Chef rescues the flavors of Brazil’s “favelas”

Americas Now

Big cities around the world now have cuisine from every corner of the globe – from Chinese to Indian to Italian and American flavours. Brazil is no exception. Now one Brazilian chef is hoping to bring the simple homegrown cooking of his own country’s poorest areas to a wider audience, and at the same time change the lives of hundreds of apprentice cooks.

CGTN’s Stephen Gibbs tells the story of the Sao Paulo-based restauranteur Edson Leite.

Edson Leite was brought up in one of the favelas of São Paulo. Known also as the ‘peripheries’, the slums spread out from the affluent centre of the city.

A qualified chef, in 2016 Edson founded his own culinary school called Periphery Gastronomy and began teaching members of the community.

“When you put the words ‘gastronomy’ and ‘periphery’ together it shocks people. But there’s Italian, French, Japanese gastronomy, so why not periphery too?”

He created a new category of cuisine, ‘favela cuisine’, the food of the favela and called it Periphery Gastronomy. The course runs every weekday evening most of the year.

360 View: Chef rescues the flavors of Brazil’s “favelas”

Edson’s upbringing was difficult. He survived a murder attempt as a teenager, in a case of mistaken identity.

“To grow up in a favela in São Paulo isn’t easy. I’ve seen a friend being shot in the head, others being killed by mistake, one who had the same name as me. I had to carry my friend’s body out of an alley. These are very cruel things for someone who is 14 or15 years-old.”

Edson’s mother sent him to a school outside the favela. It opened his eyes.

“To be able to be in a different place from where you live, you see that things are different, the food is different, the space is different. And you come back to where you live and your friends are dying, drugs are around, the police are killing, and schools are like prisons.”

Age 21 and caught in the midst of what he says was like a war between drug traffickers, Edson decided to escape the favela and try his luck abroad. He’d been working as a DJ and sold all his musical equipment to pay for the flight.

“I knew nothing about cooking. We discover our cations. I don’t have a beautiful story, like my grandma or my mother were cooks. When I went, working in a kitchen was just a way to survive.”

Edson’s only previous experience in a kitchen had been working in his local McDonald’s. Yet within six years, he became an accomplished chef.

When he returned to Brazil, rather than getting a job in a top restaurant he chose to give people in his community the chance to become chefs themselves.

“Inside the favela everyone says that everything’s bad, and we believe that, so our self-esteem is wounded. So, something has to change and ‘Periphery Gastronomy’ helps in this process.”

Five hundred students have graduated from the course so far. The school funds itself through providing catering at events. The ingredients used are both donated and collected from restaurants and supermarket surpluses.
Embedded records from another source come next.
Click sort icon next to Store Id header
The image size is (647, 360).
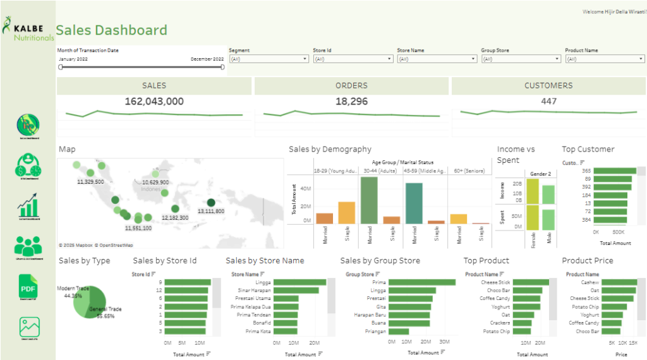pyautogui.click(x=154, y=274)

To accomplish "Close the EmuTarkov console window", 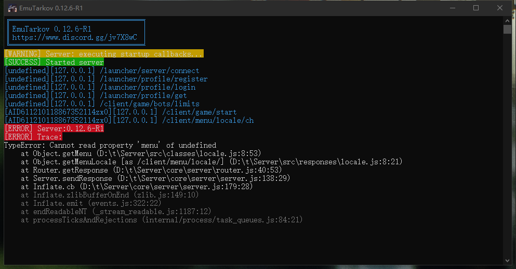I will coord(499,8).
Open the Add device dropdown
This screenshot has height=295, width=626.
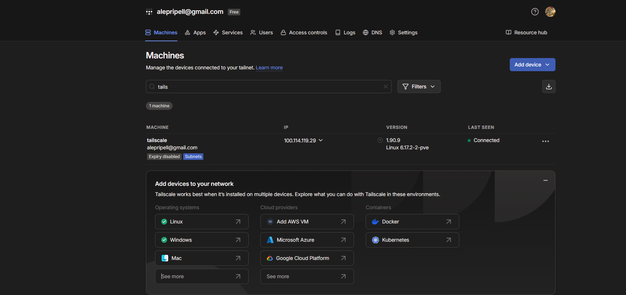532,65
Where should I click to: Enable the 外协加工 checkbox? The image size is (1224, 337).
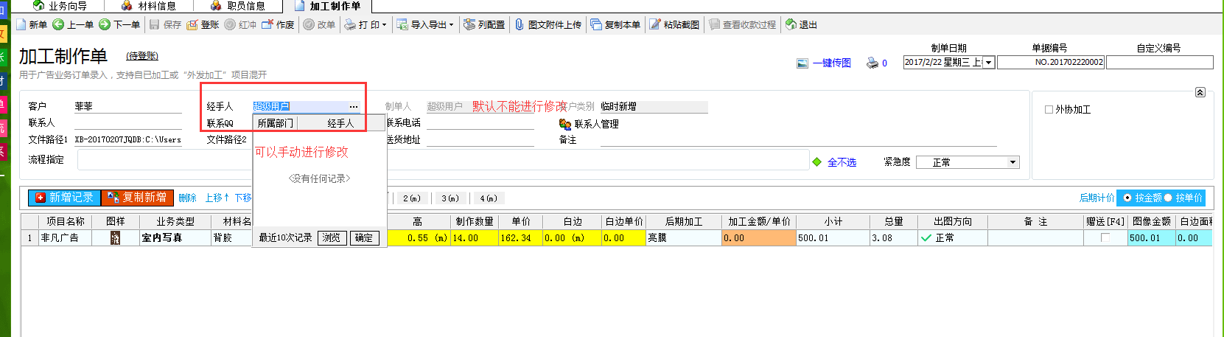tap(1049, 110)
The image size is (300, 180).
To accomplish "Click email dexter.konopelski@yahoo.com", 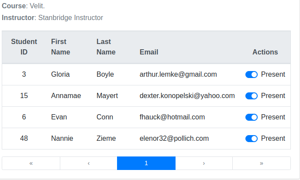I will pyautogui.click(x=187, y=95).
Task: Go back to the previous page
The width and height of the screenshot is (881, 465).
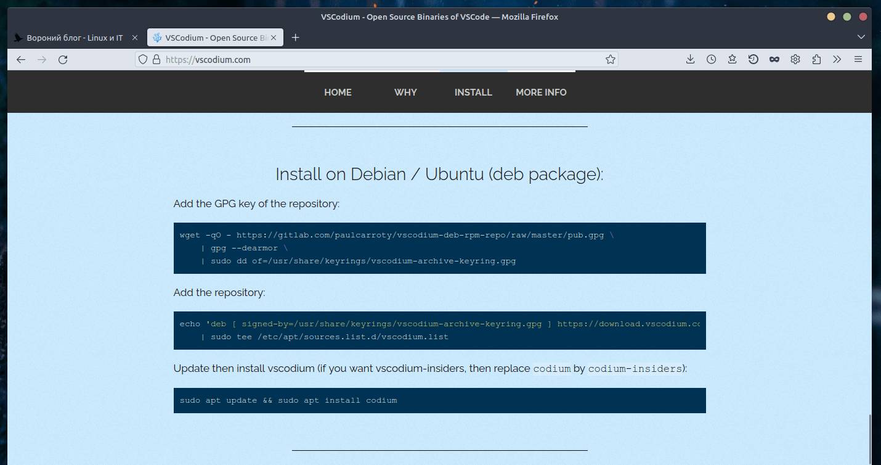Action: tap(21, 60)
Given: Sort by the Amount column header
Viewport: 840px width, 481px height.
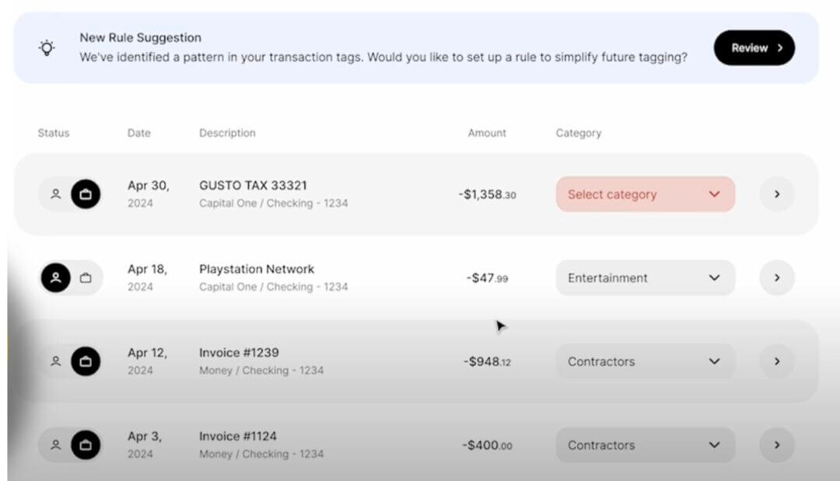Looking at the screenshot, I should [487, 133].
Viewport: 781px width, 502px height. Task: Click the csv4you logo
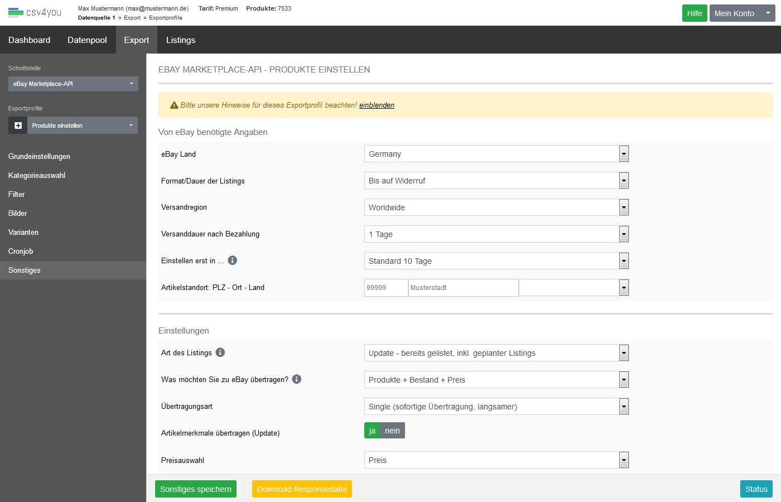point(35,12)
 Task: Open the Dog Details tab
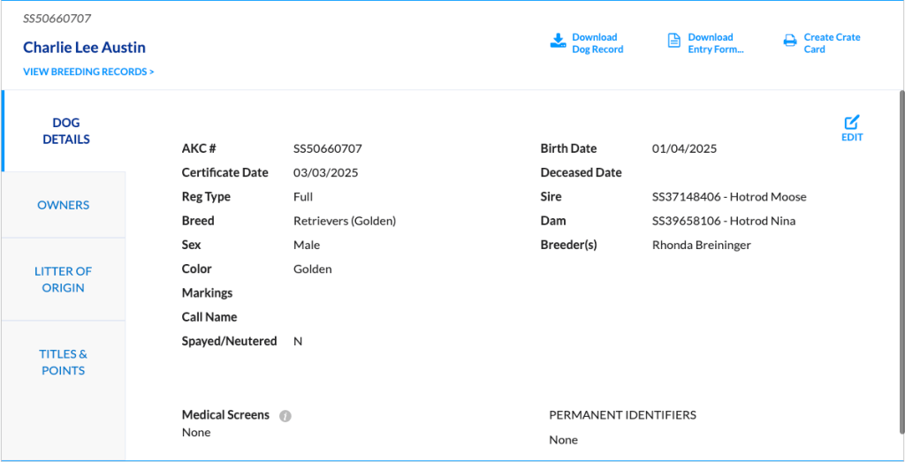(x=66, y=131)
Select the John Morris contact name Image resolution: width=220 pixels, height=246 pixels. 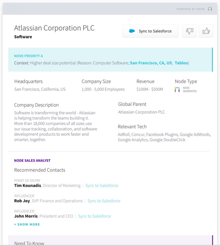pos(26,216)
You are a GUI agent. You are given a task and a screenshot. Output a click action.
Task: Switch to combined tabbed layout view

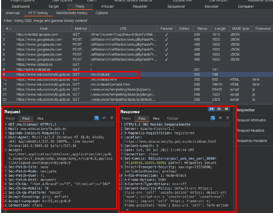click(226, 109)
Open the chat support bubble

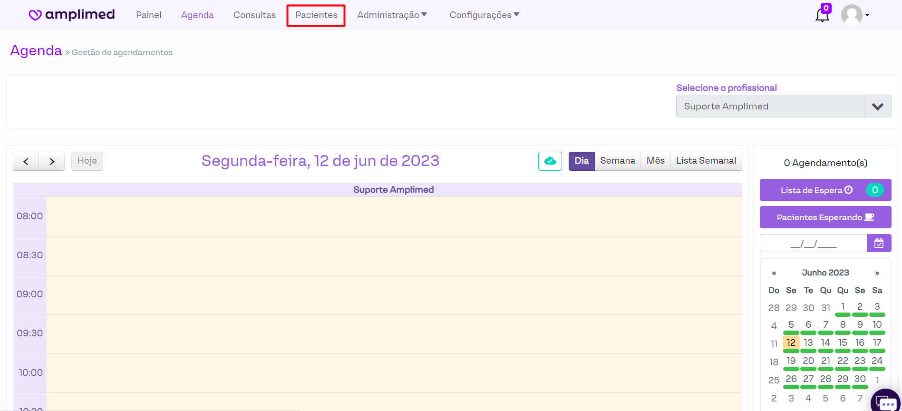point(885,402)
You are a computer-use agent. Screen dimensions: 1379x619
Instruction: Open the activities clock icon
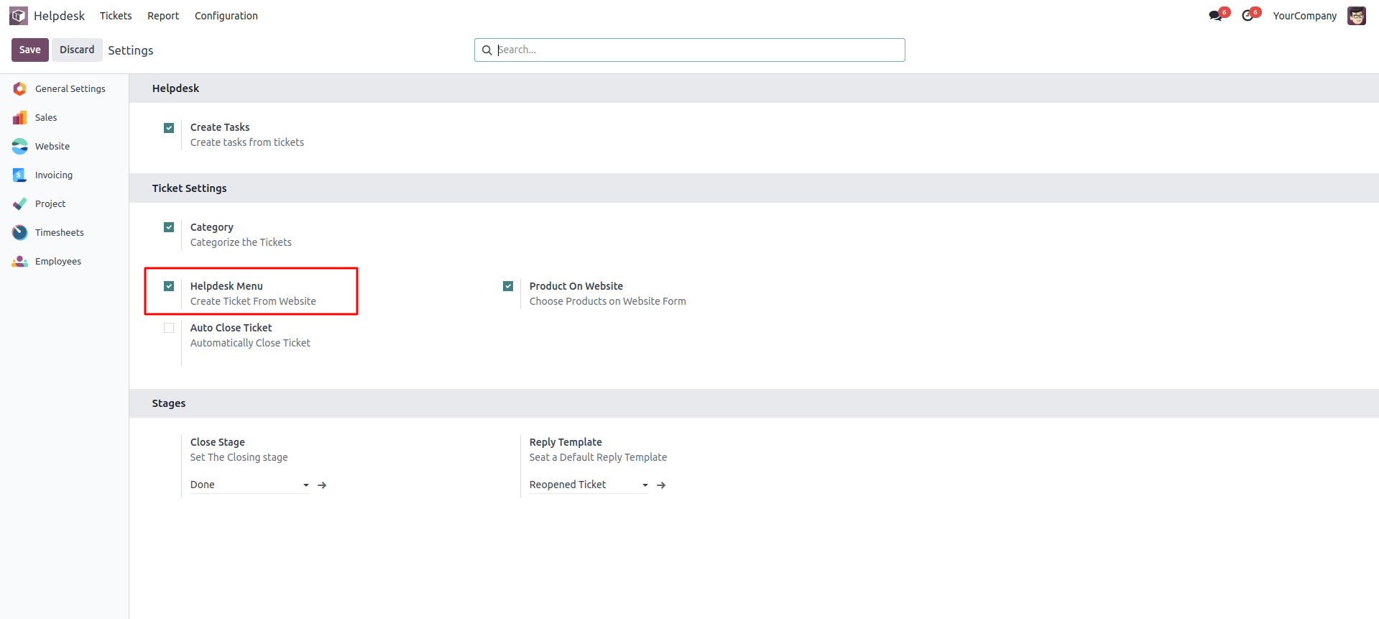click(1248, 16)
“The students, who may take up to three hours to get here, they all have a strong willpower to complete the course. We know everyone by name and their stories. They are not a number.”

Robson Mariano de Assis is one of the students Edson feels has most benefited from the course. He describes Robson as a 19-year-old, black, poor, gay, boy in a favela, with great talent.

“We empower this kid and give him training. It doesn’t interest us what he is, it interests us who he is.”

Robson is doing the gastronomy course. He says he’s very excited about baking and confectionery and thought to do the course.

“I’ve developed a lot, I’m calmer with myself, I’m able to understand others, I’m much more open than I was. I feel that I’ve grown a lot.”

Edson calls Periphery Gastronomy a social transformation through gastronomy, saying “I think that cooking is the least important aspect, looking after these people is what is important.”